--- Hedeflerin nerede göründüğüne dair satırlar ---
□ □ □ □ □ □ □

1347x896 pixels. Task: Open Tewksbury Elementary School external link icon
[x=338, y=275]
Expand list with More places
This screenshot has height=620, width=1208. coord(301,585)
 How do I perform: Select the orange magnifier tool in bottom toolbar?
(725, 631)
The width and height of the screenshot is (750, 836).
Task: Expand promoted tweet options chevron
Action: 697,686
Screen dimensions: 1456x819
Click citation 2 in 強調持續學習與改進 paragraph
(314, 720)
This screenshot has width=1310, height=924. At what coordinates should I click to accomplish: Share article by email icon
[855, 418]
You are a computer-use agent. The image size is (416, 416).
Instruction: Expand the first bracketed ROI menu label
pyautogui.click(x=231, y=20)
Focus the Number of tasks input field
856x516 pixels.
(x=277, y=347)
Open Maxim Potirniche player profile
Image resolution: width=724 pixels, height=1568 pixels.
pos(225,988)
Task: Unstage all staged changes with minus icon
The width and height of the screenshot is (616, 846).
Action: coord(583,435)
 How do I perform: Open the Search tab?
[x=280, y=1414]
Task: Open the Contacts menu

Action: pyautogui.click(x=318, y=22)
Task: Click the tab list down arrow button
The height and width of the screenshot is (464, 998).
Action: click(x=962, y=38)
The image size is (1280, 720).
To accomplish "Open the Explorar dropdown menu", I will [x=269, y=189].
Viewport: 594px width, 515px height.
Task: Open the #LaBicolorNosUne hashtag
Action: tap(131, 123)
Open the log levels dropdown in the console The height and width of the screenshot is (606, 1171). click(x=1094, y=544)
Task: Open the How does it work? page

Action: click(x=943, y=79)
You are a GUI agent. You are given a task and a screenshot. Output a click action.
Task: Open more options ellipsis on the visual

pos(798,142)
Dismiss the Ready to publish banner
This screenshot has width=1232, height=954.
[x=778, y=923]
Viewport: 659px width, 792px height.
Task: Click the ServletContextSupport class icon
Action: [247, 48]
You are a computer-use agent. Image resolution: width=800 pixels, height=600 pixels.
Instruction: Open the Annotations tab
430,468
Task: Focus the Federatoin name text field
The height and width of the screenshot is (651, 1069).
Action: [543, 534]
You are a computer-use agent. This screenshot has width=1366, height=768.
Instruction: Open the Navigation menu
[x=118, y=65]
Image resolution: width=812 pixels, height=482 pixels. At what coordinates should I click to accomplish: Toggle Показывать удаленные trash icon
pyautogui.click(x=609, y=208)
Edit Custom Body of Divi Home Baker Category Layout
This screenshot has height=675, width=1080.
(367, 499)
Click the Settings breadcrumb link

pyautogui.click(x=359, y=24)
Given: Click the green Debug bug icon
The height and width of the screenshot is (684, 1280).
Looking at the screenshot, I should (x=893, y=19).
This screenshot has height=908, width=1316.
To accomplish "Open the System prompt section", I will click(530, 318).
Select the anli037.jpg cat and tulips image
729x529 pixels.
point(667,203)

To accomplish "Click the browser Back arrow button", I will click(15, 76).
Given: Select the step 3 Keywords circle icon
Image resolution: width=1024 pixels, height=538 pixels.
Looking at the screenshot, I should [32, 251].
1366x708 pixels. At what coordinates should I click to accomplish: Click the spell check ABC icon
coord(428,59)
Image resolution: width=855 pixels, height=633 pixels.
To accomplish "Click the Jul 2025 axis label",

□ □ □ □ □ □ □

--- Görev tanımı ---
Lütfen "How do I perform: Open the Search tab?" ifadesini içeren satırdan başlayıp "[x=118, y=65]" ifadesini içeren satıra kadar uzanan satırları, bu iki satır da dahil olmak üzere, aynen yeniden yazın.

--- Alıştırmanın çözümü ---
 How do I perform: Open the Search tab?
[x=280, y=1414]
Task: Open the Contacts menu

Action: pyautogui.click(x=318, y=22)
Task: Click the tab list down arrow button
The height and width of the screenshot is (464, 998).
Action: click(x=962, y=38)
The image size is (1280, 720).
To accomplish "Open the Explorar dropdown menu", I will [x=269, y=189].
Viewport: 594px width, 515px height.
Task: Open the #LaBicolorNosUne hashtag
Action: tap(131, 123)
Open the log levels dropdown in the console The height and width of the screenshot is (606, 1171). click(x=1094, y=544)
Task: Open the How does it work? page

Action: click(x=943, y=79)
You are a GUI agent. You are given a task and a screenshot. Output a click action.
Task: Open more options ellipsis on the visual

pos(798,142)
Dismiss the Ready to publish banner
This screenshot has width=1232, height=954.
[x=778, y=923]
Viewport: 659px width, 792px height.
Task: Click the ServletContextSupport class icon
Action: [247, 48]
You are a computer-use agent. Image resolution: width=800 pixels, height=600 pixels.
Instruction: Open the Annotations tab
430,468
Task: Focus the Federatoin name text field
The height and width of the screenshot is (651, 1069).
Action: [543, 534]
You are a computer-use agent. This screenshot has width=1366, height=768.
Instruction: Open the Navigation menu
[x=118, y=65]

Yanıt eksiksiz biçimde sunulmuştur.